Sunday 21 October 2018

How we got rid of junk mail


The amount of unsolicited mail through the door used to be enormous. Supermarkets, pizza take-aways, furniture shops, paint shops, IKEA guides....
Only a fraction of that was useful and even then, most of it is available online. We decided to force this mountain of paper down as efficiently as we could.

I sent some 20 letters to people and businesses asking them – to some gently, and to some more aggressively – to stop sending us junk mail.

I deliberately sent letters by post and not by e-mail to give my message some sense of urgency and importance. Although I don’t usually use paper myself in such situations, I believe a paper letter can have more impact than an e-mail.

1.    The first issue is unaddressed advertising

Article 101 of the Belgian Police Code stipulates that it is prohibited to distribute unaddressed advertising to residents who have clearly indicated they do not want to receive it.

Easy! That will get rid of a lot of the junk mail. I ordered a sticker from the municipality of Antwerp (no unaddressed advertising through this letter box) and received four by mail the next week. I stuck one on the letter box. The weekly leaflets from the local supermarkets stopped coming immediately. That was the biggest lot.

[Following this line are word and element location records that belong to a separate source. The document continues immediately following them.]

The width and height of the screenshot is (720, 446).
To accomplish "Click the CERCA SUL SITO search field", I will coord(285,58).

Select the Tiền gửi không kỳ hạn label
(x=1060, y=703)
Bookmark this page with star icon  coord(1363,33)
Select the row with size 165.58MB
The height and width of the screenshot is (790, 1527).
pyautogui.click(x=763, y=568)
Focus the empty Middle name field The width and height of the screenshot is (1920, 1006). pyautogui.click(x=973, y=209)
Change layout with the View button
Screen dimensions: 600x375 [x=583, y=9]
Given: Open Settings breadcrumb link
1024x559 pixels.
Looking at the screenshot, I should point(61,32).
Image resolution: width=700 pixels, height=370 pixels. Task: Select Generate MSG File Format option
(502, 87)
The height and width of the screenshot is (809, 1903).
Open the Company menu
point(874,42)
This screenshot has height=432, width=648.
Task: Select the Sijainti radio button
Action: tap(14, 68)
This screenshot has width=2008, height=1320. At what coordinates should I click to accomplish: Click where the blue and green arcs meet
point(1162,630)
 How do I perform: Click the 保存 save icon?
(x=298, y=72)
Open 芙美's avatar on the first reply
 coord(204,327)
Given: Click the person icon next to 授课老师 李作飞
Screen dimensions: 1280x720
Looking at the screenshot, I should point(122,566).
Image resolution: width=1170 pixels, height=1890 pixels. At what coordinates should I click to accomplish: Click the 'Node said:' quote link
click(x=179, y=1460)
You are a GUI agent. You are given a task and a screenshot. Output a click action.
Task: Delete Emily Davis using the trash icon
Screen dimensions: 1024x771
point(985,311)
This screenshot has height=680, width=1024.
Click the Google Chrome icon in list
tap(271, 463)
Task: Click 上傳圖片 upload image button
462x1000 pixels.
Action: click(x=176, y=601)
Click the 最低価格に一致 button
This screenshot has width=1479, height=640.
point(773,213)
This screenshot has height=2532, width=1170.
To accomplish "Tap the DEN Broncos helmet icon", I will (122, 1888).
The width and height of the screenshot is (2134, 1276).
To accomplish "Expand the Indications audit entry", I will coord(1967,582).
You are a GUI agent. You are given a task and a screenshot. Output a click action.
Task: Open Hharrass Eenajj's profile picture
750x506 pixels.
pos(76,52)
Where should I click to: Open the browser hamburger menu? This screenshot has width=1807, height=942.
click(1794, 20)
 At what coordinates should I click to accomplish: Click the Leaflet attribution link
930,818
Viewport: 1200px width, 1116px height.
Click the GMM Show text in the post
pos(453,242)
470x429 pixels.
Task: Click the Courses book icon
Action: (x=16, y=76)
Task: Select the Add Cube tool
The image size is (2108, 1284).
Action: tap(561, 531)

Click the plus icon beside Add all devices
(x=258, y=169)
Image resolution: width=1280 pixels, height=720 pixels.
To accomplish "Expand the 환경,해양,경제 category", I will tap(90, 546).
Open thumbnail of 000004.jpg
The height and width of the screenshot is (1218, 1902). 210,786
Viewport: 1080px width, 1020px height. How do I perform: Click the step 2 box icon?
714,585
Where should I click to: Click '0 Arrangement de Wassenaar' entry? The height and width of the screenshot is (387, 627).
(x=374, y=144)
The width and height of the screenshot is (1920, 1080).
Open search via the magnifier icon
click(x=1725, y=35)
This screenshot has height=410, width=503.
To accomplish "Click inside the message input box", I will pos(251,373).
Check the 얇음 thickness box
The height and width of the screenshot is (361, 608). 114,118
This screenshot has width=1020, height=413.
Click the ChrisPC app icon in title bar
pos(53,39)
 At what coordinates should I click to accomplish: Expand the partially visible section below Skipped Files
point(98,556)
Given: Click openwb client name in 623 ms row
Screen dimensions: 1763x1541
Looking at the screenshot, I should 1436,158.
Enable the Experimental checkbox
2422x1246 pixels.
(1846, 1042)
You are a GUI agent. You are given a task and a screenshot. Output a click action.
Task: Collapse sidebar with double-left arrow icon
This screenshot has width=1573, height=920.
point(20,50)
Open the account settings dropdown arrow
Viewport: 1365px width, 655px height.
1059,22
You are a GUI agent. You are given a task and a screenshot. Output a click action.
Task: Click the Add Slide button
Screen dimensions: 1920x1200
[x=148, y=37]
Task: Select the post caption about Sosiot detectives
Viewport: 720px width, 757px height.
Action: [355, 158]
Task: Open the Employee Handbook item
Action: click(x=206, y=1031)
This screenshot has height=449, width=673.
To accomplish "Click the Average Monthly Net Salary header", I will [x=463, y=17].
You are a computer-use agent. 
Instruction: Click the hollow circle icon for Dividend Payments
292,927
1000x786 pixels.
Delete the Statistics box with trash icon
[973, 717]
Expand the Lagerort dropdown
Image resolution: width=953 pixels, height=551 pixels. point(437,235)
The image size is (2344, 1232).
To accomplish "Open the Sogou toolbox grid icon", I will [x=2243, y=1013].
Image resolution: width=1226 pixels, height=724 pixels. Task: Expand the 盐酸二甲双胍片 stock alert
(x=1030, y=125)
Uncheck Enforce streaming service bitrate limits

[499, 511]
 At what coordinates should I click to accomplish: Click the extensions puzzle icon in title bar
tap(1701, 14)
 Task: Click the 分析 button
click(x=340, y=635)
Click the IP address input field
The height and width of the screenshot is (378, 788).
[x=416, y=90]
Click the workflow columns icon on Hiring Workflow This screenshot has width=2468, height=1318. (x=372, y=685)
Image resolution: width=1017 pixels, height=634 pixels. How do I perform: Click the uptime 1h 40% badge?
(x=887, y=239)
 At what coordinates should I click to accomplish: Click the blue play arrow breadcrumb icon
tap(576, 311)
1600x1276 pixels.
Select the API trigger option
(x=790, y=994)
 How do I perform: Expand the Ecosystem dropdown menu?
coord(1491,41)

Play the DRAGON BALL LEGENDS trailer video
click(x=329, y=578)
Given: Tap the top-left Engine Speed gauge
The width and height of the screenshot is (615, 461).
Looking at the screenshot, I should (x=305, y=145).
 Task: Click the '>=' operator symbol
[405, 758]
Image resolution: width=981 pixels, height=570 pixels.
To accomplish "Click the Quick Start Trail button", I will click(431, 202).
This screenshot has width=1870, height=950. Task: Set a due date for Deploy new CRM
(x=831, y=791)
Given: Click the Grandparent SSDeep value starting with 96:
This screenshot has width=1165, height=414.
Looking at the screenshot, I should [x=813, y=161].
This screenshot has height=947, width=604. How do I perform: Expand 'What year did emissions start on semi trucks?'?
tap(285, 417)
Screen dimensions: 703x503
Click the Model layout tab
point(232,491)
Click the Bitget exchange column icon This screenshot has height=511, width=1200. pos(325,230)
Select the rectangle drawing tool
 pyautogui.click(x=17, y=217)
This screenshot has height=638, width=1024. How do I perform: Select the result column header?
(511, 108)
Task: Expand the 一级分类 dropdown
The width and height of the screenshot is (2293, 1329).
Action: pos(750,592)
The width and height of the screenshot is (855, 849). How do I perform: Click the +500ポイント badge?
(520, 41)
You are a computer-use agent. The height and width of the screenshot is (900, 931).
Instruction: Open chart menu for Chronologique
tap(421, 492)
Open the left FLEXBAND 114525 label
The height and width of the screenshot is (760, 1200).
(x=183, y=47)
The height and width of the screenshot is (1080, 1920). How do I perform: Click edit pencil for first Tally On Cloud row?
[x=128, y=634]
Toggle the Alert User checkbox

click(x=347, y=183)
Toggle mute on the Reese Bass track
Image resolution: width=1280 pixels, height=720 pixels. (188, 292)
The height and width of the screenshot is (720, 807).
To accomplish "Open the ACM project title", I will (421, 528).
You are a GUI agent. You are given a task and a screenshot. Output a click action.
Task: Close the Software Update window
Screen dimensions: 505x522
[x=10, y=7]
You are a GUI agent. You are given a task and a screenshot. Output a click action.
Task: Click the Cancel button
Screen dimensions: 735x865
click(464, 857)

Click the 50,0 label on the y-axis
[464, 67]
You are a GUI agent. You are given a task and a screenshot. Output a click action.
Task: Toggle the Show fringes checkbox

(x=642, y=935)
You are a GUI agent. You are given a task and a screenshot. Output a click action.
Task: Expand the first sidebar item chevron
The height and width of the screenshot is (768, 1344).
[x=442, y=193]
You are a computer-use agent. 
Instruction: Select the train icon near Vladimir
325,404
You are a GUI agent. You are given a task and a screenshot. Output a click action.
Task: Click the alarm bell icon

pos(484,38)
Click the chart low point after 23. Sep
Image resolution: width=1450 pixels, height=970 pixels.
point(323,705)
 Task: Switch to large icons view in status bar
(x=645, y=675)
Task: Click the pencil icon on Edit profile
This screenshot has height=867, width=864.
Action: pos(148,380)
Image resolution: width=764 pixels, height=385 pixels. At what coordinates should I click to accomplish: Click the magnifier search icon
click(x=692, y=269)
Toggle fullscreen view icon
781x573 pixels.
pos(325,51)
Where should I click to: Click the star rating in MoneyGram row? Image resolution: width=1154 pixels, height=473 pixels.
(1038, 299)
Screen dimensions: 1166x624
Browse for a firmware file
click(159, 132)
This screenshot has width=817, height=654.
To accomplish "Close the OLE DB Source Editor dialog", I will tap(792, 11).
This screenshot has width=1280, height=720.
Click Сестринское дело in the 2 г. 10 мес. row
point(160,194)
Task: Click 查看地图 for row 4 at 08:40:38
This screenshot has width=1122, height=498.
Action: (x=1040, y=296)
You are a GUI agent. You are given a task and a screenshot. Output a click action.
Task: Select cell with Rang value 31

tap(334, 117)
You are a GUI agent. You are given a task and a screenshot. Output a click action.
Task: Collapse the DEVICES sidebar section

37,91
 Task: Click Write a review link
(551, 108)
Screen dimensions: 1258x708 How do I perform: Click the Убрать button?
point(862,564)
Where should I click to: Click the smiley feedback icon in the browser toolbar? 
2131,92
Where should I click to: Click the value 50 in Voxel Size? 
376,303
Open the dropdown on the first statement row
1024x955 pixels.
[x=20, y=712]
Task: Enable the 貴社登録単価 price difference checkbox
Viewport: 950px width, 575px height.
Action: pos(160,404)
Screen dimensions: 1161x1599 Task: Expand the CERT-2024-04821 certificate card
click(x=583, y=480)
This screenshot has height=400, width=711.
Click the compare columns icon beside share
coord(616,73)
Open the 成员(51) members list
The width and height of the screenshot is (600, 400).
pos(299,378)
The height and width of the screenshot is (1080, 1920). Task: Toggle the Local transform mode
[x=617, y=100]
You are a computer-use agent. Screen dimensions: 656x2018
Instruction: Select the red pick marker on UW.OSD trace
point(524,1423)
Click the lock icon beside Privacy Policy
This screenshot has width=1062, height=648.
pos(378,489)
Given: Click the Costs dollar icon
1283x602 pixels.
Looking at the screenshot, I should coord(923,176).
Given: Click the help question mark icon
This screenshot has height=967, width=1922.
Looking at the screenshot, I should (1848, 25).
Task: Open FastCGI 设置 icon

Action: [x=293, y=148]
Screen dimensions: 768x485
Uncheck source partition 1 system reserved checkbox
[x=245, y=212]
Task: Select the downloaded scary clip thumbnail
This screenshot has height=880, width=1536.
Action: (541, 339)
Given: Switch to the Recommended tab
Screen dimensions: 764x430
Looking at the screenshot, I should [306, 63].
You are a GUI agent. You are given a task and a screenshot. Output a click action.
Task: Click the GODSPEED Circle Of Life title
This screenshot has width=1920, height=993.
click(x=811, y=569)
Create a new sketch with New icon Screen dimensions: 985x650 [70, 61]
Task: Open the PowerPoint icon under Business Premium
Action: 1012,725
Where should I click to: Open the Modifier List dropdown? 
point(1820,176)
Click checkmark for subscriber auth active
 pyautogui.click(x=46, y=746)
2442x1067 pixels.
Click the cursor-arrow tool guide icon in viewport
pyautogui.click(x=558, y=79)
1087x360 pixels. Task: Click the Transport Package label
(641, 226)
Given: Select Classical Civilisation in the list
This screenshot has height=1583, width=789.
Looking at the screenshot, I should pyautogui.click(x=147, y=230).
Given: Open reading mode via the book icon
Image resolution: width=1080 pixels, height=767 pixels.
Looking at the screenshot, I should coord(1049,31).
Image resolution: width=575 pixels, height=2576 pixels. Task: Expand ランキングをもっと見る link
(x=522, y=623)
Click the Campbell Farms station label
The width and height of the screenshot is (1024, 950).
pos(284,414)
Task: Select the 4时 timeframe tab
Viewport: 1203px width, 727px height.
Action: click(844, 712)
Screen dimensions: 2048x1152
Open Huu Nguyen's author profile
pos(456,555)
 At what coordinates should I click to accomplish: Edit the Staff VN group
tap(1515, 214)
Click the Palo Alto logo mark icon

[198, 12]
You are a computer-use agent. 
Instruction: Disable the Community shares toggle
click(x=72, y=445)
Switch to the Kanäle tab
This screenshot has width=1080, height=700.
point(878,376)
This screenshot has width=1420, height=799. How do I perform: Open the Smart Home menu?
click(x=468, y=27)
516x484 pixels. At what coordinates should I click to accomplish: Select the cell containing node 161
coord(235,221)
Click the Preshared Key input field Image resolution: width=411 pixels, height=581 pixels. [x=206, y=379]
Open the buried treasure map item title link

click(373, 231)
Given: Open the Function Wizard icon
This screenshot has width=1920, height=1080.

But unsolicited and unaddressed spam still arrived eventually. I started sending letters back to the people responsible, making them aware of Article 101 of the police code and telling them that we no longer wished to receive unsolicited mail, and that if they continued to send it, I would report it to the police. 

2.    Then there is spam addressed to us

Ahhh, I love this one: the GDPR, the General Data Protection Regulation, a useful tool in the fight against spam.

My husband and I are both self-employed which means our data is publicly available so we receive a lot of addressed spam. But this does not mean that our data can be used for just any purpose without our consent.

Every unsolicited letter that comes through our mailbox addressed to me or my husband gets a letter back from me ordering them, by virtue of article 17 of the GDPR, to delete our data from their records, since we never gave them permission to process our data in the first place. And if there is a legitimate reason to process our data, to let us know what that legitimate reason is.

3.    Addressed information leaflets

Then there are the addressed information leaflets. For instance, the travel insurer sending us their monthly magazine with travel tips.

I sent two friendly letters, one to our travel insurer, and one to the health insurer, thanking them for their efforts to inform us on what they believe is important, but to stop sending these periodicals because we don’t read them anyway. I received friendly replies informing me that they would stop sending me their information leaflets.

4.    Special case

There is one addressee in particular to whom I sent a special letter: the Vlerick management school. I received a leaflet from them announcing their courses on offer. It was addressed to my office and wrapped in cellophane. For a management school, creating the managers of the future, I thought that was not good enough.

Call me naïve, but I decided to write to them. I asked them to reconsider the use of cellophane for the distribution of their leaflets. I did a quick calculation of the number of lawyers they must have sent it to (I had received it so all lawyers, at least in Antwerp, must have received it) and thus, the amount of cellophane sent straight into the environment. For an institution producing the managers of the future how could they not be more environmentally aware?

Less than a week later, they wrote back to me, by email, thanking me for holding a mirror in front of them and informing me of the fact that they had already had a team meeting about this and had informed their suppliers of their wish to change.

Well, I don’t know if they actually will or not, but I will continue to write letters. Every penny that drops will raise awareness further and will lead to a better future for us all!

5.    The impact

Environmental impact
I need to wait and see what this does to our mailbox but the impact is already huge, given that the weekly advertising (which was the biggest chunk of it) stopped arriving. I will report back to you after a couple of months.

Financial impact
Apart from the initial letters and stamps, the financial impact is zero.

Space impact
We win because we no longer have to stock all the paper until the bin men come to collect it.

Time and effort impact
With the exception of the initial efforts of sending the letters, we win because we don’t have to bother with all that paper waste anymore.

The only downside
We no longer have any idea what the week’s special offers are in the Aldi. A tough sacrifice, but one we’re coping with.